FiBS begrüßt Steinbrücks Initiative zur Entlastung von Eltern, warnt aber vor unerwünschten Nebenwirkungen

Birgitt A. Cleuvers Presse- und Öffentlichkeitsarbeit
Forschungsinstitut für Bildungs- und Sozialökonomie (FiBS)

    Eine unzureichende Finanzierung und eine mangelhafte Infrastruktur für Familien sind die Probleme, die nach Erkenntnissen des Forschungsinstituts für Bildungs- und Sozialökonomie (FiBS) den Vorschlag von Bundesfinanzminister Peer Steinbrück begleiten. Sein Ansatz, Familien in Deutschland besser zu fördern, ist zukunftsorientiert, die Finanzierung der Kindergartengebühren über eine Senkung des Kindergelds jedoch unzureichend.

    Im Kern handelt es sich bei der Initiative des Bundesfinanzministers, Geld- in Betreuungsleistungen für Kinder umzuwandeln, also von der Subjekt- zur Objektförderung überzugehen, um einen schon länger auf der politischen Agenda befindlichen Vorschlag. In der vorliegenden Form hält das FiBS diesen Weg jedoch für wenig geeignet, zumal Berechnungen zeigen, dass die Finanzierung der Maßnahme unklar ist.

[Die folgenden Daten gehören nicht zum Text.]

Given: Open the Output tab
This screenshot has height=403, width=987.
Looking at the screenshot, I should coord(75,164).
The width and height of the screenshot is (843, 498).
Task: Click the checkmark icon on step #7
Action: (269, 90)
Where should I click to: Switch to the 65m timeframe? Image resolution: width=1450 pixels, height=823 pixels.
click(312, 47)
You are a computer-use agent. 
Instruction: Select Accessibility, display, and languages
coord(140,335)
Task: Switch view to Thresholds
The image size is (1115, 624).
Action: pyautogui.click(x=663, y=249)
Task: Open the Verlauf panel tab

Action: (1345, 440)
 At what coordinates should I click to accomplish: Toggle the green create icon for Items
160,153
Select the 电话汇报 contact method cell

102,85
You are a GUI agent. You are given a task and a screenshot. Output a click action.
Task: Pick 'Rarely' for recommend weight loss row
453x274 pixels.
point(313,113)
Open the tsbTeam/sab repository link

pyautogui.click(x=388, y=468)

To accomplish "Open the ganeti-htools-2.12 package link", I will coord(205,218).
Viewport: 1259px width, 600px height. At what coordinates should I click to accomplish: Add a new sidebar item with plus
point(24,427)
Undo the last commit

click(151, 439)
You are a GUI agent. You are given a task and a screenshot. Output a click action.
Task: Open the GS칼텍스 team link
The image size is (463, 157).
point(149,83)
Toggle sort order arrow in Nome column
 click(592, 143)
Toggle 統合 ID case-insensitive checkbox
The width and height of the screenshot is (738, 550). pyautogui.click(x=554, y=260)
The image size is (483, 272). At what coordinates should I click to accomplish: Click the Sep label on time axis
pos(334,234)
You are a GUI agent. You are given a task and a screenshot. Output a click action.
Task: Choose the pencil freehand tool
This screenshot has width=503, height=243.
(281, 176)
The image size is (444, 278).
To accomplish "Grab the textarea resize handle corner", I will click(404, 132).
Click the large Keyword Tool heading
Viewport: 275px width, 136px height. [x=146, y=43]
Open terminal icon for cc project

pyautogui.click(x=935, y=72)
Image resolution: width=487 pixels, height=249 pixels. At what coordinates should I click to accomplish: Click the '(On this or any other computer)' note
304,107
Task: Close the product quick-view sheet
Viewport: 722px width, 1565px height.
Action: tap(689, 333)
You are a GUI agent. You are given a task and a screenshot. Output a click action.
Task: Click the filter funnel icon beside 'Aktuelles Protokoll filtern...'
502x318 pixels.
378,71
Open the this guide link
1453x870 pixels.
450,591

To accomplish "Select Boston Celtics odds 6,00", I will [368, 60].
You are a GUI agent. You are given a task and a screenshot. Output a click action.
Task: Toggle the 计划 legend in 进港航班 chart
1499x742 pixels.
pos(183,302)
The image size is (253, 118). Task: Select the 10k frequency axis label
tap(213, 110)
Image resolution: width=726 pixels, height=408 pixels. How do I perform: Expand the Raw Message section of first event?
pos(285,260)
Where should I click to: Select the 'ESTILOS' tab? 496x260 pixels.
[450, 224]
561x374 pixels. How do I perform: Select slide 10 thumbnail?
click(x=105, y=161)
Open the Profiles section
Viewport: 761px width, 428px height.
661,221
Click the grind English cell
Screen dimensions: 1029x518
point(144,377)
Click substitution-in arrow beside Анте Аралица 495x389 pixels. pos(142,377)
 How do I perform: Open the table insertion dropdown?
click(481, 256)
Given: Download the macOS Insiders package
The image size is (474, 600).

    Derzeit erhalten rund 18,2 Millionen Kinder in Deutschland Leistungen durch den Familienleistungsausgleich, entweder Kindergeld oder die korrespondierenden Steuerfreibeträge. Insgesamt zahlen Eltern pro Jahr rund 2,5 Milliarden Euro für Kindertagesstätten. Daraus ergibt sich ein Betrag von monatlich rund 11 Euro pro Kind. Die von Steinbrück formulierte Kindergeldabsenkung um 4 bis 6 Euro würde dazu führen, dass mehr Eltern die Freibetragsschwelle früher erreichen und daher Steuerentlastungen erhalten werden. Damit reicht die Kalkulation des Bundesfinanzministers nicht aus, um die tatsächliche Absenkung zu errechnen. Vielmehr ist zur Refinanzierung der für die Kinderbetreuung benötigten Gesamtsumme eine Reduktion des Kindergelds um mehr als 15 Euro je Kind und Monat monatlich notwendig.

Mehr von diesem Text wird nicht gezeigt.